* **Short task**
Pick out every line in the listing below that contains the string "heading", treating uppercase and lowercase letters as distinct, and copy each of those lines.
— Begin Dataset records —
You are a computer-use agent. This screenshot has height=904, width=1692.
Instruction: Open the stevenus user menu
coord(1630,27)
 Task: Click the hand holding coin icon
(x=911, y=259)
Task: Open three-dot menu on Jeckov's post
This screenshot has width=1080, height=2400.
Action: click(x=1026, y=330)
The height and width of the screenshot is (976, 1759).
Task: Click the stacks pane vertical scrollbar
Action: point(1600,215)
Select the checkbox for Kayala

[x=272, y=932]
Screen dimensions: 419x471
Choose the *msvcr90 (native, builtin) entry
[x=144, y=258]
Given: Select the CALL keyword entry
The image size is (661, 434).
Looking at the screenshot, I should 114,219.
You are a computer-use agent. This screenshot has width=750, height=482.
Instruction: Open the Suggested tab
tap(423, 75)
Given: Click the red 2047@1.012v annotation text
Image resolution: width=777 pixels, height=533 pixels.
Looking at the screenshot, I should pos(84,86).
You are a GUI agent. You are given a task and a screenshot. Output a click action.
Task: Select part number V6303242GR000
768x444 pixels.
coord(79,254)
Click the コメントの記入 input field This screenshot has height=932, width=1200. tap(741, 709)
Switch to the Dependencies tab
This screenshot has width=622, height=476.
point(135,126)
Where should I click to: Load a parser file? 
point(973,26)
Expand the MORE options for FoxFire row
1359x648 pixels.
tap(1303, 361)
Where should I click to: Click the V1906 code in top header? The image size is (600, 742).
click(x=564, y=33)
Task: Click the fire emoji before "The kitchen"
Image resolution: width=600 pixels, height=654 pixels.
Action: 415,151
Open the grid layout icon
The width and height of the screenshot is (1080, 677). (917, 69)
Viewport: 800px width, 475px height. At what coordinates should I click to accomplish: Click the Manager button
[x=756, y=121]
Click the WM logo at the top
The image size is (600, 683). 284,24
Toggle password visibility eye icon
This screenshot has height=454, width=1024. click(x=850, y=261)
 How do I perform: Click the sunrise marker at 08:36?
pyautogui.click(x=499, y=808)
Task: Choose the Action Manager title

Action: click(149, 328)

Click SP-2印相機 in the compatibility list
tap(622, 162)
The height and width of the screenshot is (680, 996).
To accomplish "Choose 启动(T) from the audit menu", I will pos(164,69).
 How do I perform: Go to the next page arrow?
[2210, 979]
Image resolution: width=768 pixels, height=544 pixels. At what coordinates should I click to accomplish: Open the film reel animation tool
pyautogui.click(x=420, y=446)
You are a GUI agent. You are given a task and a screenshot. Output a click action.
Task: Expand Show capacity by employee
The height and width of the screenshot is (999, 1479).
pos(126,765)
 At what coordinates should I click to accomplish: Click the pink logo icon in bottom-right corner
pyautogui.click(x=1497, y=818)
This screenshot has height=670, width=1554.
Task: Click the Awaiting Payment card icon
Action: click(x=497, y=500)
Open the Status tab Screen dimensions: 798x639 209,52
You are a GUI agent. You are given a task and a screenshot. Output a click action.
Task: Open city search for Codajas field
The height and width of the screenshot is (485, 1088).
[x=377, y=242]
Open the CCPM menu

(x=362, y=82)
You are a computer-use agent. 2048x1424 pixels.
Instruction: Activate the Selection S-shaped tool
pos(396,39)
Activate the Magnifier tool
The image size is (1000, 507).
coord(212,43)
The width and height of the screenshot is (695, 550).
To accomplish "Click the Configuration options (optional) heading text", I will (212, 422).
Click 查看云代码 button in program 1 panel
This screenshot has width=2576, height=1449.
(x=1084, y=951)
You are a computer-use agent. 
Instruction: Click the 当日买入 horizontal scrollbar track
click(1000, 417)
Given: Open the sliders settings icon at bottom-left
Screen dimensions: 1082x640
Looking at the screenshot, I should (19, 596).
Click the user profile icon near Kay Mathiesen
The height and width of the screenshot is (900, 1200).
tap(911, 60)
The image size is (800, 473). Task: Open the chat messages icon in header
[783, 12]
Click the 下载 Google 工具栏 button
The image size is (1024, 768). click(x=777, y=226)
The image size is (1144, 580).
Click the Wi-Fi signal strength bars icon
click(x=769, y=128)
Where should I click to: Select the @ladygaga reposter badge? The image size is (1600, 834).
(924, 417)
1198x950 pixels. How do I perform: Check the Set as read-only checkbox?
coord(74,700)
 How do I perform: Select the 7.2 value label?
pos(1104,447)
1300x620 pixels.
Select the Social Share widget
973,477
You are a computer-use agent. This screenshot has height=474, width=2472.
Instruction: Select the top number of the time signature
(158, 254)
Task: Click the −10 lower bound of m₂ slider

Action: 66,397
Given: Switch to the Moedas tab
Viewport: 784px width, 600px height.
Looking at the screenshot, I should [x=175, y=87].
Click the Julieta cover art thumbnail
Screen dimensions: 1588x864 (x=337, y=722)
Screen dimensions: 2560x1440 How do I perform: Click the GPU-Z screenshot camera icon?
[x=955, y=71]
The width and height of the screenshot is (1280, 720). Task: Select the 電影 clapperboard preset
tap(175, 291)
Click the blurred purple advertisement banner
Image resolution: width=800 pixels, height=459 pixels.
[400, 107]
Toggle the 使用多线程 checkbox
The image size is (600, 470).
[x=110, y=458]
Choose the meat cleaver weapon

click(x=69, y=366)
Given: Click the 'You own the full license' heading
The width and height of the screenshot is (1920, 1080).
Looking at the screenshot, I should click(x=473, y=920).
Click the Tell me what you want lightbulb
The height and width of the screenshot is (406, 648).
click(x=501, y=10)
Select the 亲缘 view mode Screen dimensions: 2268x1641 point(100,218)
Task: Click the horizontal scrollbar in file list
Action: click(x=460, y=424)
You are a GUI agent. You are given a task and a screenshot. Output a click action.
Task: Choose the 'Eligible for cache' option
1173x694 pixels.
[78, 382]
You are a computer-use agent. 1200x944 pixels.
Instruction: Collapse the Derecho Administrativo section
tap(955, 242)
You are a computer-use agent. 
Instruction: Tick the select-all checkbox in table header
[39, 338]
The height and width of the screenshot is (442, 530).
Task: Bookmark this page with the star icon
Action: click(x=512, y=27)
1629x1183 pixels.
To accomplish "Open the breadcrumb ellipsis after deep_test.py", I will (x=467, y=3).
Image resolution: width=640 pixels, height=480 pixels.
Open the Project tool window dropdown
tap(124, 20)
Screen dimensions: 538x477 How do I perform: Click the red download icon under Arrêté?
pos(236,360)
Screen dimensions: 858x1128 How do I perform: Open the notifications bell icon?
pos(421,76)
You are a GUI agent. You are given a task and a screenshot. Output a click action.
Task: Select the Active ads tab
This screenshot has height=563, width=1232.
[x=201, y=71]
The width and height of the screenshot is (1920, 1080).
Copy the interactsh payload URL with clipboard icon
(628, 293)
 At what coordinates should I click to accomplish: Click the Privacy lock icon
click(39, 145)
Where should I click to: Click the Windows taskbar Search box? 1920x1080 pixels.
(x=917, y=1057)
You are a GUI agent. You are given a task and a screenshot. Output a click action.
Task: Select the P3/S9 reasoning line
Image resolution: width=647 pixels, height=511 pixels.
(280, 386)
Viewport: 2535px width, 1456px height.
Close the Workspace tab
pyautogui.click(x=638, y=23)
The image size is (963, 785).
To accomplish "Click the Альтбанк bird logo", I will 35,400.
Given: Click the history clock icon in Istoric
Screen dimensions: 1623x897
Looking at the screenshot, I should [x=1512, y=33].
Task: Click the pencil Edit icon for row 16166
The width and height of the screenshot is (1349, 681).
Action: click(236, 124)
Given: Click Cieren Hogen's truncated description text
— End Dataset records —
* **Full answer**
To accomplish "Click the Configuration options (optional) heading text", I will (212, 422).
Given: Click the 'You own the full license' heading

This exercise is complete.